Atlantico : En termes judiciaires, les 1,88 million d’euros viennent réparer "des préjudices consécutifs au manquement à une obligation de résultat", autrement dit, la "livraison" en bonne et due forme du bébé. Cette somme, que vient-elle compenser d’autre, que le droit ne dirait pas ?

Pierre Le Coz : Sur le plan de la doctrine, il faut toujours être prudent vis-à-vis du préjudice psychologique. Personne ne peut nier qu’il s’en compte beaucoup dans notre société, cependant si le juge et le législateur ne font pas attention, ils pourraient se trouver rapidement emportés par une vague de demandes en réparation d’erreurs, et non d’actes malveillants. Dès lors que l’on s’éloigne du noyau dur de la malveillance, il convient de se montrer très précautionneux, car cela reviendrait à ouvrir la porte à toutes les doléances et les récriminations.

J’ai le souvenir d’un couple qui n’avait pas eu connaissance de la malformation trisomique de leur enfant à naître, et qui, comme dans l’affaire qui nous occupe aujourd’hui avait obtenu un dédommagement pour les frères et sœurs. Nous nous éloignons tellement de la faute intentionnelle pour nous précipiter dans une logique de victimisation, que tout devient flou. L’erreur est grave, et je ne nie pas le trouble qui s’est abattu sur ces jeunes filles ainsi que sur leurs familles, mais il ne s’agissait pas non plus d’une faute commise avec l’intention de nuire.

Qu’est-ce que cela nous enseigne sur l’importance du lien biologique entre parents et enfants ?

Nous nous apercevons avec les années que malgré l’affirmation du primat du relationnel sur le biologique, une revendication viscérale, irrationnelle et réfractaire à toute argumentation revient avec toujours la même force : le besoin de savoir d’où l’on vient. Sur le plan conceptuel, on peut toujours dire qu’être parent, c’est aimer et s’impliquer. Le droit reconnaît d’ailleurs la primauté de l’affectif sur le génétique. Cependant face à ce phénomène vital qui nous amène à dire que notre enfant, c’est celui qui est né de notre chair et de notre sang, toute argumentation semble déplacée, tant cette intuition immédiate est forte.

J’ai eu l’occasion d’aborder dans Atlantico la question de la conception d’un “enfant à trois” (manipulation génétique pour éviter une maladie mitochondriale ; voir ici).
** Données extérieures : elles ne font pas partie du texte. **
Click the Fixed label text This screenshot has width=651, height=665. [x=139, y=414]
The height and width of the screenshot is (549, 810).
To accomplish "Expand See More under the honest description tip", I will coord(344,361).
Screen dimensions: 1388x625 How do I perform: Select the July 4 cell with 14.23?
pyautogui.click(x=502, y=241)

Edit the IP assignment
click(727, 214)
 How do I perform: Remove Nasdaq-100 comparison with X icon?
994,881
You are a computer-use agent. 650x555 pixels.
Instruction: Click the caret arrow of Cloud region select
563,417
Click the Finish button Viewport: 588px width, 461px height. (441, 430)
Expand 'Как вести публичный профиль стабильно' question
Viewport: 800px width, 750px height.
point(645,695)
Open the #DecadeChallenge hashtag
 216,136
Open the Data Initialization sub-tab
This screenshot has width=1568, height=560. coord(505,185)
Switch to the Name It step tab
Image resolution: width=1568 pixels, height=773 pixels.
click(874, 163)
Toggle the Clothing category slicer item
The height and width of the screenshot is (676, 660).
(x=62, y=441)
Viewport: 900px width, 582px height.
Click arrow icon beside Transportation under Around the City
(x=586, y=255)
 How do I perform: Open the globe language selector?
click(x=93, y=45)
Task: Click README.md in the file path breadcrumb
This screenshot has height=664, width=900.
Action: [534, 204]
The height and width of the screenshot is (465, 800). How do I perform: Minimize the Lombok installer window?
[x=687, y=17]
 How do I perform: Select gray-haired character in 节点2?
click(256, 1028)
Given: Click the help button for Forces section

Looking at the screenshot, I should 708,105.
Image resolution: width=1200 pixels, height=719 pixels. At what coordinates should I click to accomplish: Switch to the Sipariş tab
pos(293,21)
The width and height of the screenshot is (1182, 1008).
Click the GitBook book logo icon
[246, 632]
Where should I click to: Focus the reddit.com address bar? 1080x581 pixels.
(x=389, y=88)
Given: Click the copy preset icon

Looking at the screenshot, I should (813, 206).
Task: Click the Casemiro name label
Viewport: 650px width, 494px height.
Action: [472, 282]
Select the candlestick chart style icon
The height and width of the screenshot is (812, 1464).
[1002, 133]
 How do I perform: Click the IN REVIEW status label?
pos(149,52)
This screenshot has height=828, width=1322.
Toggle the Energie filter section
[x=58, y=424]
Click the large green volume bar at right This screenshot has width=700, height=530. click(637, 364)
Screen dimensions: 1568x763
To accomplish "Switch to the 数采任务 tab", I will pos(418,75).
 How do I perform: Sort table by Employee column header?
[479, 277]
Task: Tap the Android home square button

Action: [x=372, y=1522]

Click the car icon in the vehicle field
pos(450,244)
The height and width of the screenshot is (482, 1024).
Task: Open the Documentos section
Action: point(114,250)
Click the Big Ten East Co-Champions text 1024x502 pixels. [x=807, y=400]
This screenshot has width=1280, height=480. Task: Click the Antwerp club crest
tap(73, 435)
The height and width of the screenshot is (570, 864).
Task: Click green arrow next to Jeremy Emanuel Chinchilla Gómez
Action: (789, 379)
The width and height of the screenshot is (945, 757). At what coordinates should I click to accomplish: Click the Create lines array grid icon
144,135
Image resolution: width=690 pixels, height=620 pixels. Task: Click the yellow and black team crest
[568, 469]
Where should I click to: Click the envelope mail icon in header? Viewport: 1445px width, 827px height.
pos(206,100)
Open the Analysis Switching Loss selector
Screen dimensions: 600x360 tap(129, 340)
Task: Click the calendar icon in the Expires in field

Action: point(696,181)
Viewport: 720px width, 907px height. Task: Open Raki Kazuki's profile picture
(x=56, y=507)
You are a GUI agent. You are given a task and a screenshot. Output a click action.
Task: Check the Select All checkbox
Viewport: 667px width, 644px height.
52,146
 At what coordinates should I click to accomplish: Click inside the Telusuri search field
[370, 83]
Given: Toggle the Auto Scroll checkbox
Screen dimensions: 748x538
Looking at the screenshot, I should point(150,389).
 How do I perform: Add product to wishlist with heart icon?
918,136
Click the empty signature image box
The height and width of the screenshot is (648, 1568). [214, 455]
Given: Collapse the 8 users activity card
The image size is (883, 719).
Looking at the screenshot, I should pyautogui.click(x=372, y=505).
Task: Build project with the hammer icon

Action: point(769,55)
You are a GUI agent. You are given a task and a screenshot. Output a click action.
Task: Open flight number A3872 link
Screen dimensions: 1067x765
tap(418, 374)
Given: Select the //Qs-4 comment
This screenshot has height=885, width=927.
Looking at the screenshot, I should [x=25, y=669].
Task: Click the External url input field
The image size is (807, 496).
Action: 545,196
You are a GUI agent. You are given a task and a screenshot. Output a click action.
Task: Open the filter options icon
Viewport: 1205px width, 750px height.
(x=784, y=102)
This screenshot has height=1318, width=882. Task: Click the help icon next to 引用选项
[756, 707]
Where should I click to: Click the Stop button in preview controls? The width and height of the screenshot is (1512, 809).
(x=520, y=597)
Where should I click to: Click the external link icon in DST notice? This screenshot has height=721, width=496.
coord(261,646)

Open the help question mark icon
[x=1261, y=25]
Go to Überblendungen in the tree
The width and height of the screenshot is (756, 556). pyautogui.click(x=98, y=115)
Là encore, on se rend compte qu’on est prêt à tous les artifices techniques, pourvu que soit préservée cette filiation. L’Etat français a opté pour une vision culturelle et constructiviste de la parenté, contre une vision biologie. Mais à chaque fois, le phénomène de résurgence nous revient en pleine figure, tel un boomerang. La chose n’est pas nouvelle : une technique (l’ICSI) consistant à prélever des spermatozoïdes immatures a été développée, pour que le père stérile puisse tout de même être le géniteur de son enfant. On a assumé de prendre des risques pour satisfaire un besoin de filiation biologique. Ce n’est donc pas la première fois que la société s’empêtre dans cette contradiction : nous sommes fiers de dire que les parents sont ceux qui éduquent et aiment leurs enfants, et en même temps nous observons que le tribunal sanctionne sans ménagement et sans concession une erreur. Le juge n’a pas souscrit à la doctrine selon laquelle c’est le rapport d’affect qui compte. L’ampleur du montant de la réparation est une manière de reconnaître en creux que le lien biologique est fondamental.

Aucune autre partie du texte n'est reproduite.